Opinion
13943-18
10-04-2021
ORDER
Alina I. Marshall, Judge
On October 17, 2016, petitioner timely filed a Form 1040, U.S. Individual Income Tax Return, for taxable year 2015. On September 11, 2017, the Internal Revenue Service's (IRS) automated underreporter unit mailed petitioner a CP2000 notice, proposing adjustments to petitioner's taxable income based on third-party reporting. On October 25, 2017, petitioner signed and submitted a Form 1040X, Amended U.S. Individual Income Tax Return, for taxable year 2015 (petitioner's amended tax return). The IRS received the amended tax return, but did not process it.
On April 9, 2018, the IRS issued a notice of deficiency to petitioner for taxable year 2015, proposing a tax deficiency and a substantial tax understatement penalty. On July 16, 2018, petitioner timely filed a petition with the Court. On August 27, 2018, respondent filed an answer with the Court. On October 25, 2019, respondent filed a motion for leave to file first amendment to answer, seeking to increase the deficiency based on petitioner's amended tax return, and lodged the first amendment to answer. The Court granted respondent's motion to file an amendment to answer and later denied petitioner's motion for reconsideration.
On March 19, 2021, petitioner filed a motion for partial summary judgment (petitioner's motion), and on March 22, 2021 respondent filed a motion for partial summary judgment (respondent's motion). On April 26, 2021, each party filed a response to the opposing motion.

**Data shown**
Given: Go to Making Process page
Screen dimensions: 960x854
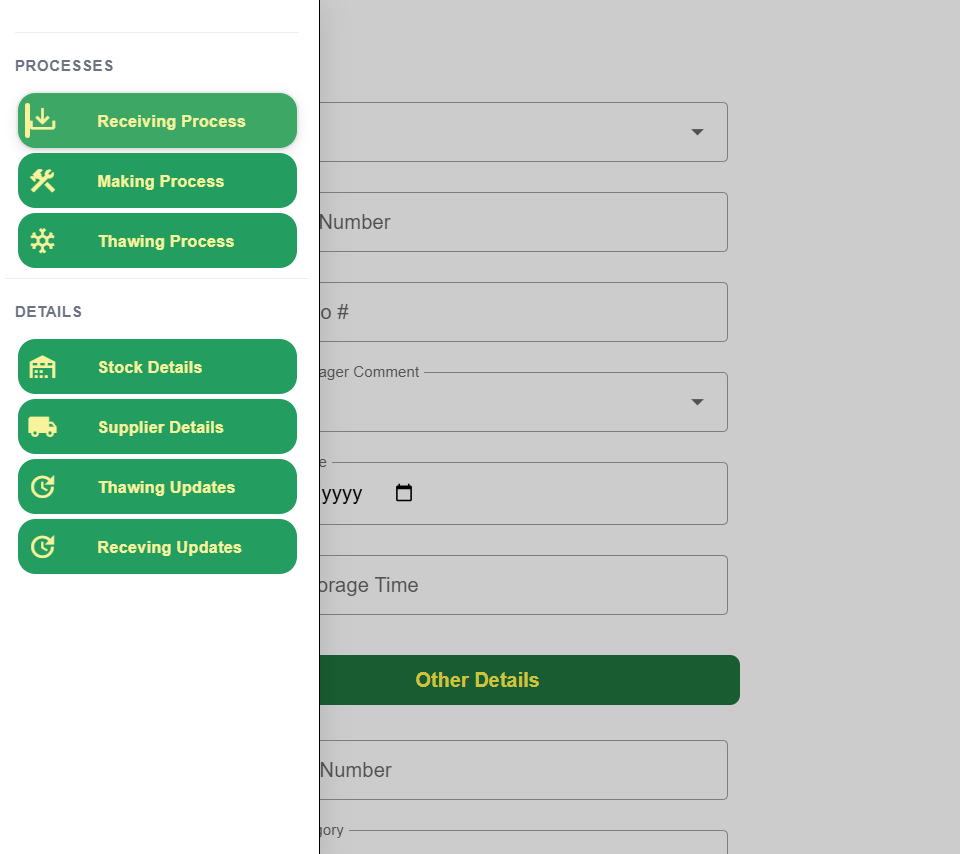Looking at the screenshot, I should (160, 181).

**Work to complete**
1. In the order, on what date did the IRS issue petitioner a notice of deficiency for taxable year 2015?
2. Rewrite the stretch of the order from "On March 19, 2021, petitioner" through "the opposing motion.", putting "both parties" in place of "each party".

**Answers below**
1. April 9, 2018.

2.
On March 19, 2021, petitioner filed a motion for partial summary judgment (petitioner's motion), and on March 22, 2021 respondent filed a motion for partial summary judgment (respondent's motion). On April 26, 2021, both parties filed a response to the opposing motion.